What is expected
Your answer must be an exact copy of the lines from the one containing "You are a computer-use" through the last line of the records below, with no pictures; please include nothing else.

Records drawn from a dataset
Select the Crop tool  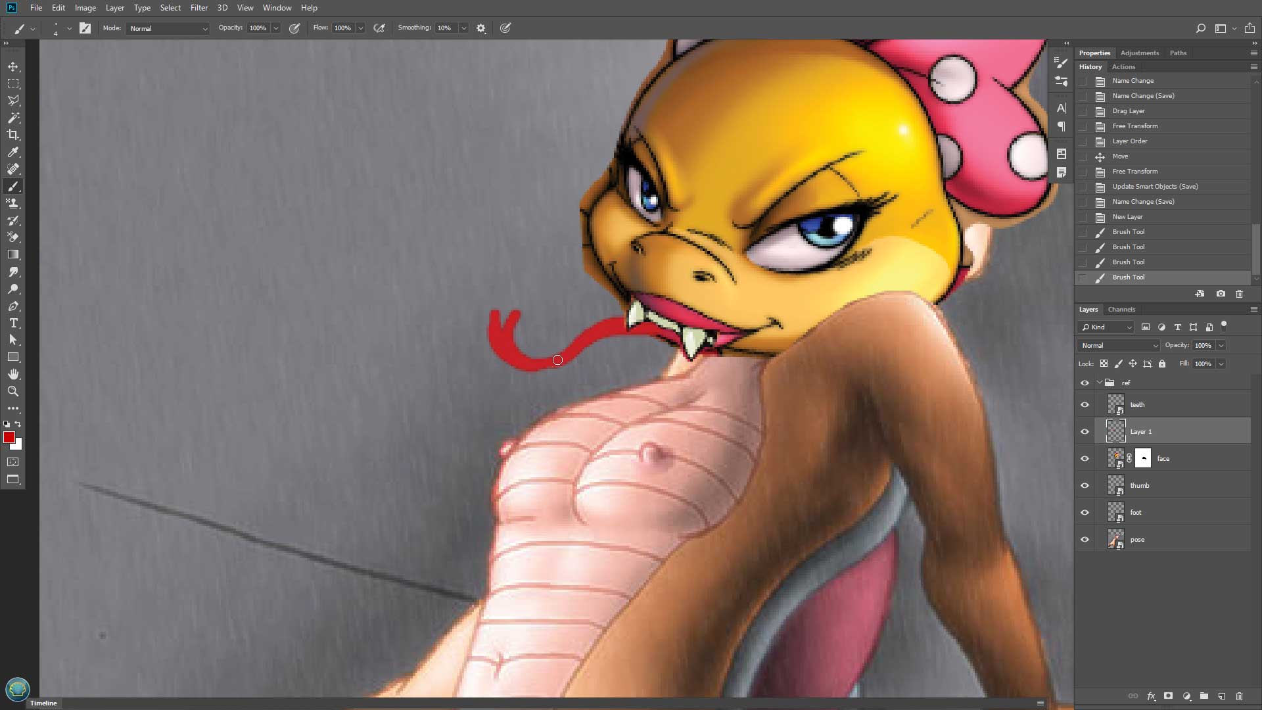click(13, 135)
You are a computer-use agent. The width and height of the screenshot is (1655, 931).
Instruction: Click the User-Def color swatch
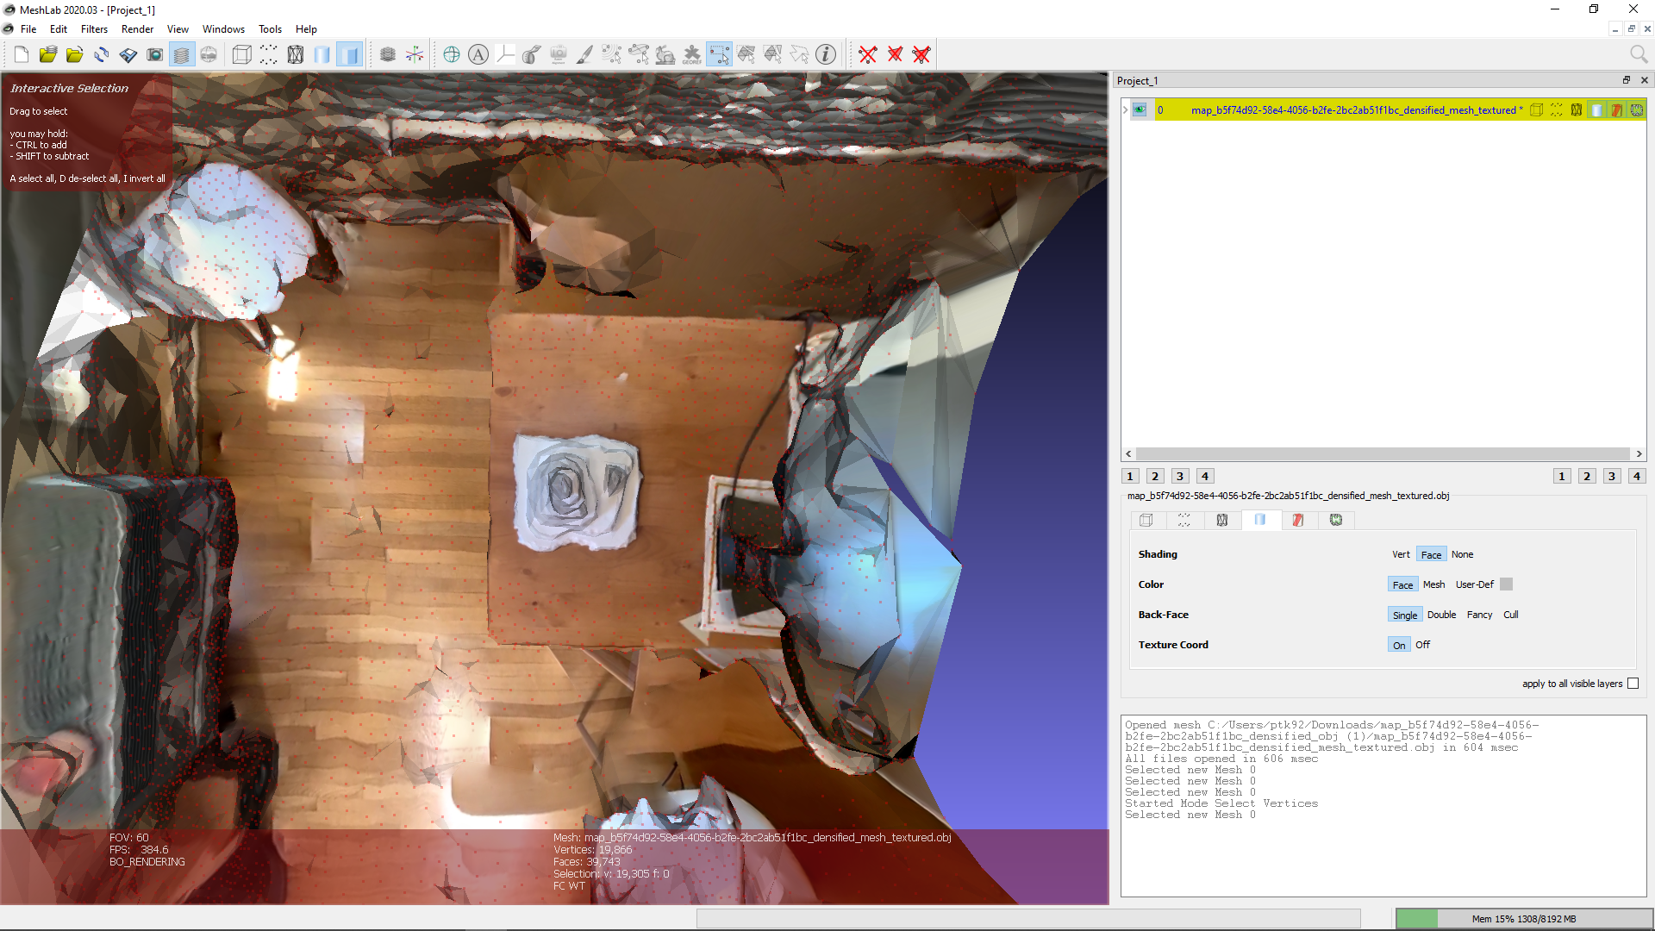click(x=1506, y=584)
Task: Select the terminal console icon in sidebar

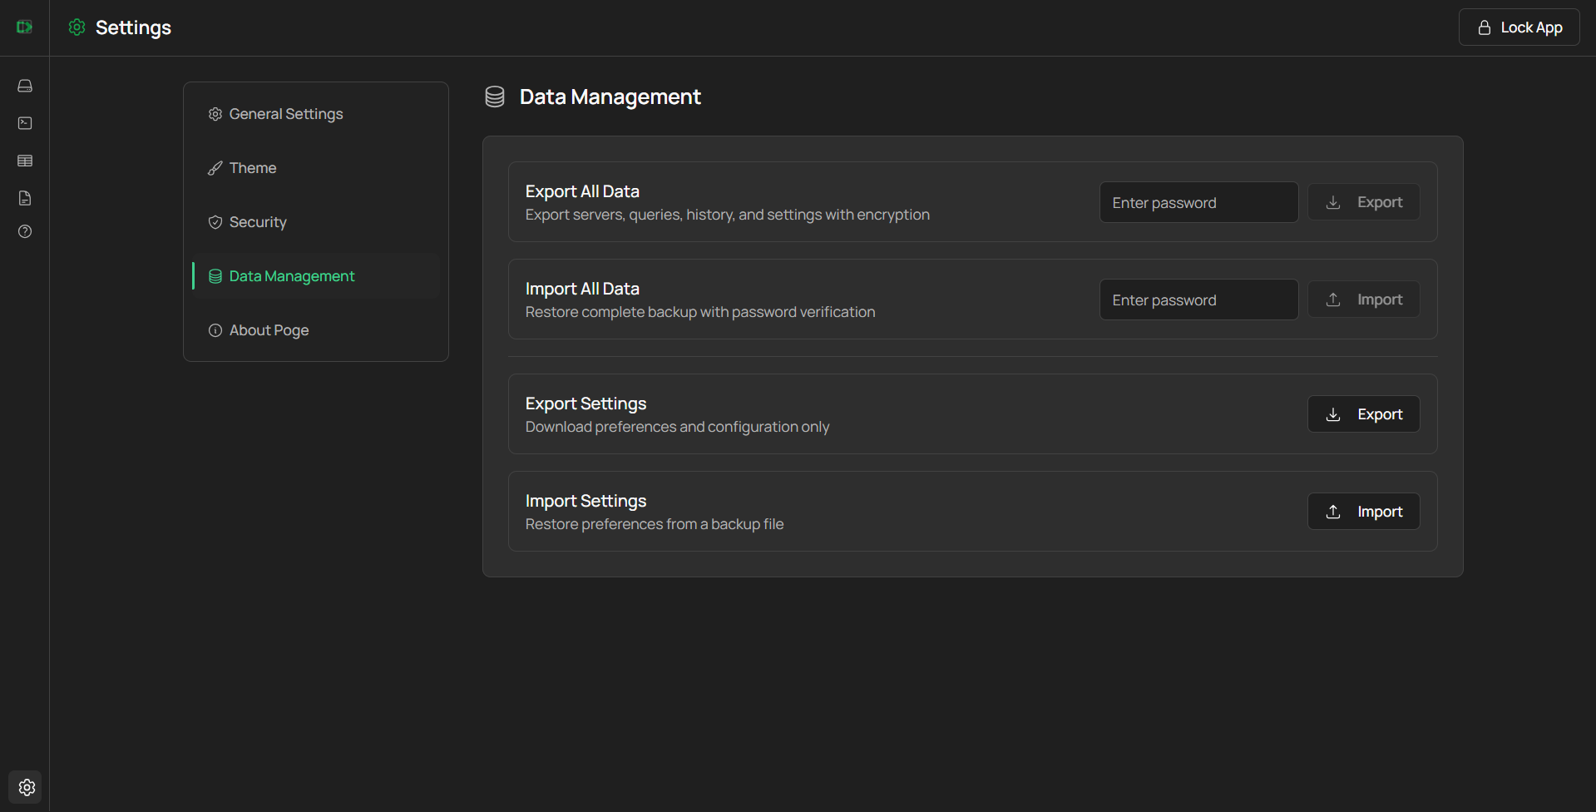Action: pos(25,123)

Completed task
You are a computer-use agent. The width and height of the screenshot is (1655, 931).
Instruction: Click the User-Def color swatch
click(x=1506, y=584)
Task: Select the terminal console icon in sidebar

Action: pos(25,123)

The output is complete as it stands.